Ist der Klimawandel irreversibel?  

Der Fokus der politischen und gesellschaftlichen Debatte liegt schon wie vor 20 oder mehr Jahren auf Maßnahmen zur Minderung der Treibhausgase. Dazu zählt nicht nur die Bepreisung von CO2, sondern auch die Aufforstung unseres Waldbestands, die Förderung von erneuerbaren Energien, beispielsweise die Errichtung von Windrädern (bei den damit verbundenen Schwierigkeiten), die Elektromobilität, die Isolierung von Immobilien, die Reduktion der Mehrwertsteuer auf Fahrkarten der Bahn, Verbotszonen von Dieselfahrzeugen in den Städten  und so weiter. Das vorhandene politische Kapital wird ausschließlich in die Vermeidung investiert. Dies sind zweifellos beförderungswürdige Unterfangen, wie eine anscheinend wachsende Mehrheit der Politik, der Medien und der Bevölkerung von Ausnahmen abgesehen erkennt.

Ein öffentlich wenig diskutiertes Phänomen ist dagegen die Verweildauer der Treibhausgase in der Atmosphäre. Diese variiert. Bis die Gase aus der Atmosphäre herausgewachsen sind, vergehen Jahrhunderte oder sogar Jahrtausende. Genauere Erkenntnisse haben wir nicht, oder anders formuliert, die Reversibilität des vom Menschen verursachten Klimawandels ist eine unbekannte Größe. Eine jüngste Studie  schätzt, dass der Klimawandel erst 1000 Jahre, nachdem die Emissionen vollständig gestoppt worden sind sich, umkehren würde. In anderen Worten, der anthropogene Klimawandel ist mindestens ein Millennium lang irreversibel. Und selbst eine erstrebenswerte, die Treibhausgase in der Atmosphäre reduzierende Wirtschaft wird für eine menschlich fast schon unvorstellbare Zukunft nichts an den Folgen der Haltezeit der Treibhausgase in der Atmosphäre ändern können.

Starkregen, Wirbelstürme, Hitzeperioden

1. Es gibt zumindest drei wichtige Gründe, warum sich die Politik, die Gesellschaft und die Wissenschaft dringend nicht nur um die Abschwächung des Klimawandels, sondern auch um Vorsorgemaßnahmen als Reaktion auf die Folgen des Klimawandels kümmern müsste:

2. Es gibt keine aufeinander abgestimmte Zeitskalen nachhaltiger Ergebnisse der Mäßigung und dem Klimawandel. Die Erfolge der Mäßigung des Ausstoßes von Treibhausgasen zeigen sich erst in ferner Zukunft. Eine Welt, in der nur noch geringe Mengen von CO2 emittiert werden, kommt zu spät, um den Klimawandel in den nächsten Jahrzehnten zu begrenzen. Die bisherigen, unbegrenzten Emissionen stellen sicher, dass der Klimawandel unsere Lebensbedingen radikal verändern wird. 

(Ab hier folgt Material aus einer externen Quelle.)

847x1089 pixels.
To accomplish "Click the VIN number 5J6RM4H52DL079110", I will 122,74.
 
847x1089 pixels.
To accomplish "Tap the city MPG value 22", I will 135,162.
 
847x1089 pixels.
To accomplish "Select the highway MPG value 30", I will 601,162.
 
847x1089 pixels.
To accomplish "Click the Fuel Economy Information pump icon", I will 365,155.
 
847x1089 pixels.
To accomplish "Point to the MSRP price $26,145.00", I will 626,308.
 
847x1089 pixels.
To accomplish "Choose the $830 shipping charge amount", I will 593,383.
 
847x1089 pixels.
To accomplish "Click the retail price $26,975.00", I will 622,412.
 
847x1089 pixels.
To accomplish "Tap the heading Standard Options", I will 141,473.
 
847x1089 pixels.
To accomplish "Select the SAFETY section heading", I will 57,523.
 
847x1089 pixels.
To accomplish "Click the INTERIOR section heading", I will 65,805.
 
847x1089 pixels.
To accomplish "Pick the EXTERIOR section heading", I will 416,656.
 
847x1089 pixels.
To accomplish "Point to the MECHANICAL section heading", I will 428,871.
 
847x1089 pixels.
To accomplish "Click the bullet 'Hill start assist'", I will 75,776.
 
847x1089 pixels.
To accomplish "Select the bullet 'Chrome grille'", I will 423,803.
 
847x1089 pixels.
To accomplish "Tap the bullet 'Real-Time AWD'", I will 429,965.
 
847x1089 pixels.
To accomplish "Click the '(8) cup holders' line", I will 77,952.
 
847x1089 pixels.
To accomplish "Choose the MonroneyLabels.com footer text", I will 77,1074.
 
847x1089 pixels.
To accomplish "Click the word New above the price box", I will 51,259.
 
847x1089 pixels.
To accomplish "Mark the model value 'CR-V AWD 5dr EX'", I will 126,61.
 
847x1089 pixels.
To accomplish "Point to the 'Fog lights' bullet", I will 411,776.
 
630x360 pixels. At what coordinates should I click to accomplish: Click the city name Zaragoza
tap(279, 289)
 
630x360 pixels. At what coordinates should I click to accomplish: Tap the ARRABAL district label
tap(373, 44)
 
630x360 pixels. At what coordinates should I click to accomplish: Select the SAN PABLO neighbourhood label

3. Die Gefährdung durch klimabedingte Extremereignisse wie Starkregen, Überschwemmungen und Hitzeperioden ist in vielen Regionen dieser Welt schon heute sehr groß. Man denke nur an New Orleans. Die Verletzlichkeit unserer Existenzgrundlagen steigt in dem Maß, in dem die wachsende Weltbevölkerung in Regionen siedelt, die gefährdet sind, in der wachsende Bevölkerungsgruppen schutzlos marginalisiert werden und auf Grund der politischen Ökonomie Opfer von so genannten Naturkatastrophen werden.

Die Regionen dieser Welt, deren Existenzgrundlagen von den Folgen der weltweiten Klimaveränderungen besonders betroffen sein werden, fordern schon heute mit Recht und mit wachsendem Nachdruck, dass sich die Welt um ihren Schutz und nicht nur um den Schutz des Klimas kümmern müsse.

Vorsorge ist leichter als Mäßigung

Trotz der bisher gegenteiligen Ansichten aller politischen Parteien, zum Beispiel der erkennbaren Angst, von Klimavorsorgeprogrammen zu sprechen, ist Anpassung als Vorsorgemaßnahme politisch wesentlich leichter durchzusetzen und zu legitimieren als Mäßigungsstrategien; so hat die Vorsorge den enormen Vorteil, dass ihr Erfolg nicht in ferner Zukunft eintritt. Wenn es beispielsweise darum geht, durch Innovationen in Wissenschaft und Technik Lösungen für ein Problem zu finden, lassen sich diese viel leichter darstellen, wenn sie als Adaptionsmaßnahmen gedacht werden.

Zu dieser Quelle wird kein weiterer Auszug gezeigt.